I found the article in this month's NFPA Journal about the NFPA 13 Small Room Rule interesting and it does help clarify a sometimes confusing rule, but I am still stuck on one question.  The rule allows the head to be no more than 9' from a single wall within a room 800 sq ft or less, but how do you measure that?  Is it a straight line to the walls or should you also measure diagonally to the corners of the room?

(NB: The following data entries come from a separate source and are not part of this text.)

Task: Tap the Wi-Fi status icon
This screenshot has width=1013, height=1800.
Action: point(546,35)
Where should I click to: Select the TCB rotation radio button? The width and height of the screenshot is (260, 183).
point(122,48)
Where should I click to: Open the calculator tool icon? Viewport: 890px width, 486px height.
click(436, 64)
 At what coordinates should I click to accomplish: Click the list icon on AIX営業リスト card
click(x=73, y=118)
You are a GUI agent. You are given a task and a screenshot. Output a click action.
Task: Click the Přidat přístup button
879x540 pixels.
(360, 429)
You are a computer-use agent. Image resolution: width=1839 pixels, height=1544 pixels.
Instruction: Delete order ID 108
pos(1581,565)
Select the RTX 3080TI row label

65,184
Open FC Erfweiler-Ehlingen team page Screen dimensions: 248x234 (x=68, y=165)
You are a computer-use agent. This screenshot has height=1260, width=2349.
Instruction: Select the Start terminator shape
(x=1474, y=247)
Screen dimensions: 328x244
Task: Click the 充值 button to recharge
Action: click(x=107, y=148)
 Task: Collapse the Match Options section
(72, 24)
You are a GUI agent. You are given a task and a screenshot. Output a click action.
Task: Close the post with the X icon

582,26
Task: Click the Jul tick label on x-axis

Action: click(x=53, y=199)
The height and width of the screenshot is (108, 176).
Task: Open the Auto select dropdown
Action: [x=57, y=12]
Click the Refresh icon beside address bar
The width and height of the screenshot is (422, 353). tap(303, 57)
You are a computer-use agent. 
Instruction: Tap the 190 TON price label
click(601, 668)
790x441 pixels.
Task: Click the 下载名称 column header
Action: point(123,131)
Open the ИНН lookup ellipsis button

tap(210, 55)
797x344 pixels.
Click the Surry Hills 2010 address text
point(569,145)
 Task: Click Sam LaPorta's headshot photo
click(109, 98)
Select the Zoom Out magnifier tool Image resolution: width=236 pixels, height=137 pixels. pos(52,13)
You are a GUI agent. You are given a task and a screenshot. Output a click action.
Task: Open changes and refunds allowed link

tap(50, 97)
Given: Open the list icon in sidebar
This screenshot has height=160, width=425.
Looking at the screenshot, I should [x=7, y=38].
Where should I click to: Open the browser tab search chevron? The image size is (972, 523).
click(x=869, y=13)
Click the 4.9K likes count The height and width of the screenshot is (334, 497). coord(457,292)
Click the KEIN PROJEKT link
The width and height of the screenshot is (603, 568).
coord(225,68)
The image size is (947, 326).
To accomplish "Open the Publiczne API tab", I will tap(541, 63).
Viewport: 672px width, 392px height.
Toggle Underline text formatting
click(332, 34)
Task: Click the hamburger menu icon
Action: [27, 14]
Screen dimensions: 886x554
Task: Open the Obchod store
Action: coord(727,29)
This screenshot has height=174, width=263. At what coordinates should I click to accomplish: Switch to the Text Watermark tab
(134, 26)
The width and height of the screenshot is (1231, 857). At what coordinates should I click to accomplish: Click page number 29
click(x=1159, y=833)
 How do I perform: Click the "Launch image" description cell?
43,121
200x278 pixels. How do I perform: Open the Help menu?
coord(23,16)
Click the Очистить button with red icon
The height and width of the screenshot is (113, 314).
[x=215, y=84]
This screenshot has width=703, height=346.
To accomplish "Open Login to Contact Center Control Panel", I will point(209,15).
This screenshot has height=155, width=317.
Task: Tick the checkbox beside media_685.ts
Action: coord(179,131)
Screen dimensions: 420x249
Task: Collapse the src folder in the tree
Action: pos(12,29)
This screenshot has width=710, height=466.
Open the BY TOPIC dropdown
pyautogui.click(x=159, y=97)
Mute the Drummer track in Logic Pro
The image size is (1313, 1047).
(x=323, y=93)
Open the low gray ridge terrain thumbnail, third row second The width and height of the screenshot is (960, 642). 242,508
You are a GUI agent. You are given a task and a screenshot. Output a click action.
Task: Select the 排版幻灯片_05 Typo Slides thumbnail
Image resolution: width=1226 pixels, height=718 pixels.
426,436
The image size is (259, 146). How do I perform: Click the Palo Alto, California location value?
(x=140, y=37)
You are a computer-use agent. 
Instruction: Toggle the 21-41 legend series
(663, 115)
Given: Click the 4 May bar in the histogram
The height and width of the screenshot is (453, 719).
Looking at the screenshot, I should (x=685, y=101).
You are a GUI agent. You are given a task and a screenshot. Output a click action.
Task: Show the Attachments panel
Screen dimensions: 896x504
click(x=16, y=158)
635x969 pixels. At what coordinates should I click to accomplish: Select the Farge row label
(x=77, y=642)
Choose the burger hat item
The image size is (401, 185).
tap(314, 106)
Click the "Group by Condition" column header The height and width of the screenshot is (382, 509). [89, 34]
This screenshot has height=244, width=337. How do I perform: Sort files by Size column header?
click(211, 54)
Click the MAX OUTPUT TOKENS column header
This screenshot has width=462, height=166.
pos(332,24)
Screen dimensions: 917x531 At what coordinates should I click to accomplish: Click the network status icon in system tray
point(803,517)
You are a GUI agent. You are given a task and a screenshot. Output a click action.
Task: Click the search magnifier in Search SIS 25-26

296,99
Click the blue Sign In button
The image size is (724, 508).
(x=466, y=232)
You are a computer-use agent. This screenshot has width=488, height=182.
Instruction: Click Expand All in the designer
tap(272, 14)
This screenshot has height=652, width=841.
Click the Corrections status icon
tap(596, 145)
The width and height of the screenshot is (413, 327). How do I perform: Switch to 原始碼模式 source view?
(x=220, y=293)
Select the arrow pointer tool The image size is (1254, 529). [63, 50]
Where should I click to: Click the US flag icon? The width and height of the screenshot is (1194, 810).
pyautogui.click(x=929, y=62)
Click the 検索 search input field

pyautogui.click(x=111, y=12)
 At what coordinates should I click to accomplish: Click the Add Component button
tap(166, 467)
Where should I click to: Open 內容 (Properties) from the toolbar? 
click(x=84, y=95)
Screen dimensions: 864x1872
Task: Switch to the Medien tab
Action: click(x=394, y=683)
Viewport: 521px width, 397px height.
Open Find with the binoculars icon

Case in questions:  I have a tenant renovation in progress, light-hazard office 2900 sq ft total with offices approximately 9.5' x 14' (133 sq ft).  They are using the small room rule in these rooms, and if measured in a straight line they are a max of 8' from a single wall BUT, when measuring from the head to the corners they are about 10' 6" from the center of the sprinkler head.  Is this allowed?

Thanks.


----------



## midwestFCO (Jul 19, 2011)

I should clarify one thing.  I said measured to the corner, but I did bring it back slightly so it was only measuring to one wall in the corner and not the actual corner, so it would be a "single wall" not the joining of two walls.


----------



## FM William Burns (Jul 19, 2011)

It has always been my understanding that the measurement is intended to be at the horizontal or perpendicular plane of the head. The rational was that the corner floor area is far less than the area along the flat wall being, if it opens the pattern will cover the floor's surface area of the corner within the density limits. I would be interested to see other comments also.


----------



## cda (Jul 19, 2011)

agree straight line

8.5.3.2.2  and 8.5.3.3.2 nfpa 13 2002 edition

but also look at

8.6.3.2.3 I call it the slant rule  look in the appendix for an example


----------



## midwestFCO (Jul 19, 2011)

Good information.  Thanks so much!


----------